The use of slaves in sugar production expanded dramatically after the European discovery of the New World by Christopher Columbus in 1492. He had been looking for a westerly passage to the East Indies but instead found the islands of the Caribbean. There was no gold, spices, or silk to take back to his royal patrons in Spain, but Columbus confidently declared the islands ideal for growing sugar, a business he knew well. On his second voyage to the New World in 1493 he took sugarcane from the Canary Islands. Production was soon under way on the Spanish islands of the Caribbean and on the South American mainland, in what is now Brazil, under the Portuguese. Attempts to enslave the indigenous people failed, as they inexorably succumbed to Old-World diseases, so the colonists began importing slaves directly from Africa instead. Over the course of four centuries, around eleven million slaves were transported from Africa t
o the New World, though this figure understates the full scale of the suffering, because as many as half the slaves captured in the African interior died on the way to the coast. Distilled drinks played a central role in this evil trade, which intensified as the British, French, and Dutch established sugar plantations in the Caribbean during the seventeenth century.

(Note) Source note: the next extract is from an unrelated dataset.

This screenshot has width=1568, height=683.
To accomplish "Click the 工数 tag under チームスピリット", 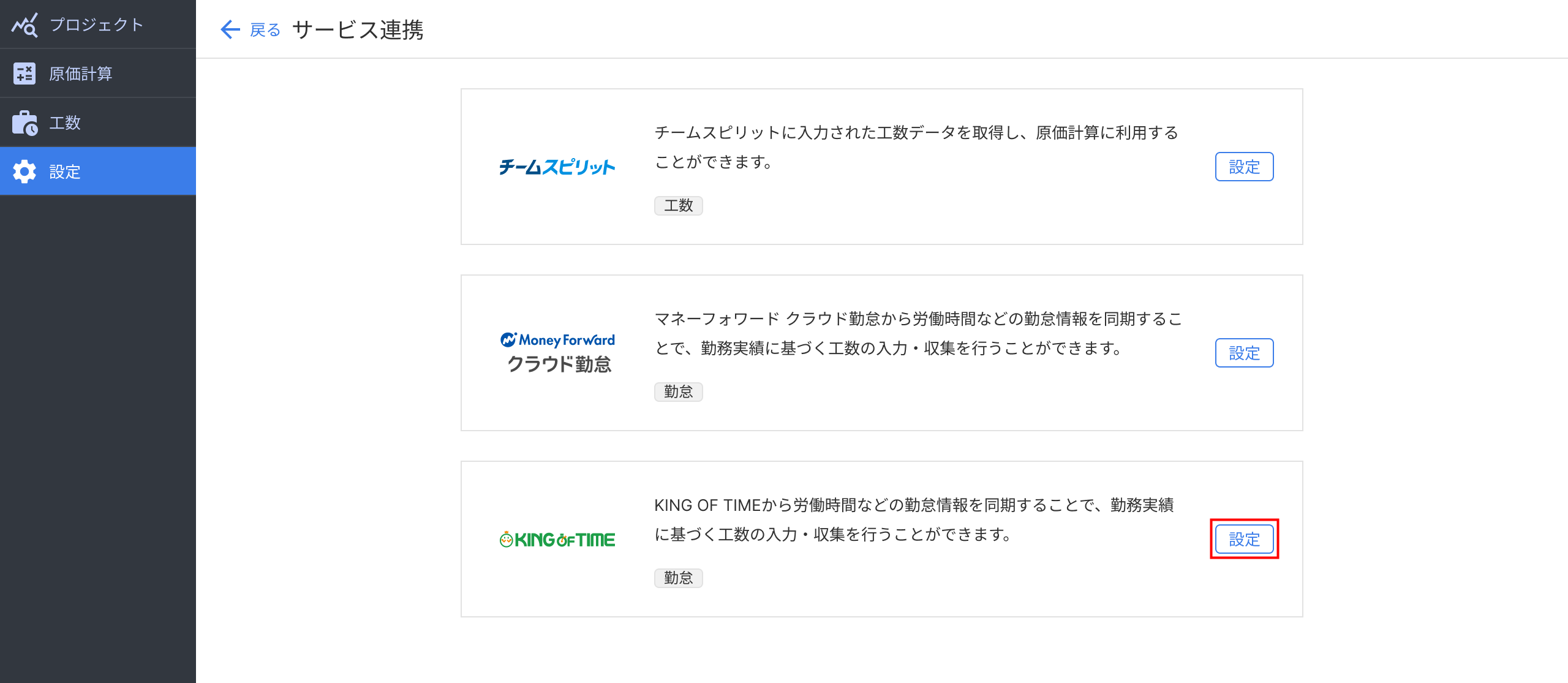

The African slavers who supplied the Europeans with slaves accepted a range of products in exchange, including textiles, shells, metal bowls, jugs, and sheets of copper. But most sought-after by far were strong alcoholic drinks. The Africans in different regions already drank alcoholic drinks such as palm wine, mead, and various varieties of beer, all of which dated back to antiquity. But alcohol imported from Europe was, in the words of one trader, "everywhere called for," even in Muslim parts of Africa. In the early days of the slave trade, when it was dominated by Portugal, African slavers acquired a taste for strong Portuguese wines. In 1510 the Portuguese traveler Valentim Fer-nandes wrote that the Wolofs, a people from the Senegal region, "are drunkards who derive great pleasure from our wine."
Wine was a convenient form of currency, but European slave traders quickly realized that brandy was even better. It allowed more alcohol to be packed into a smaller space inside the cramped hold of a ship, and its higher alcohol content acted as a preservative, making it less likely than wine to spoil while in transit. Africans valued distilled spirits because they were far more concentrated, or "hot," than their own grain-based beers and palm wines. Drinking imported alcohol became a mark of distinction among African slavers. Textiles were often the most valuable component of the packages of goods exchanged for slaves, but alcohol, and brandy in particular, was the most prestigious.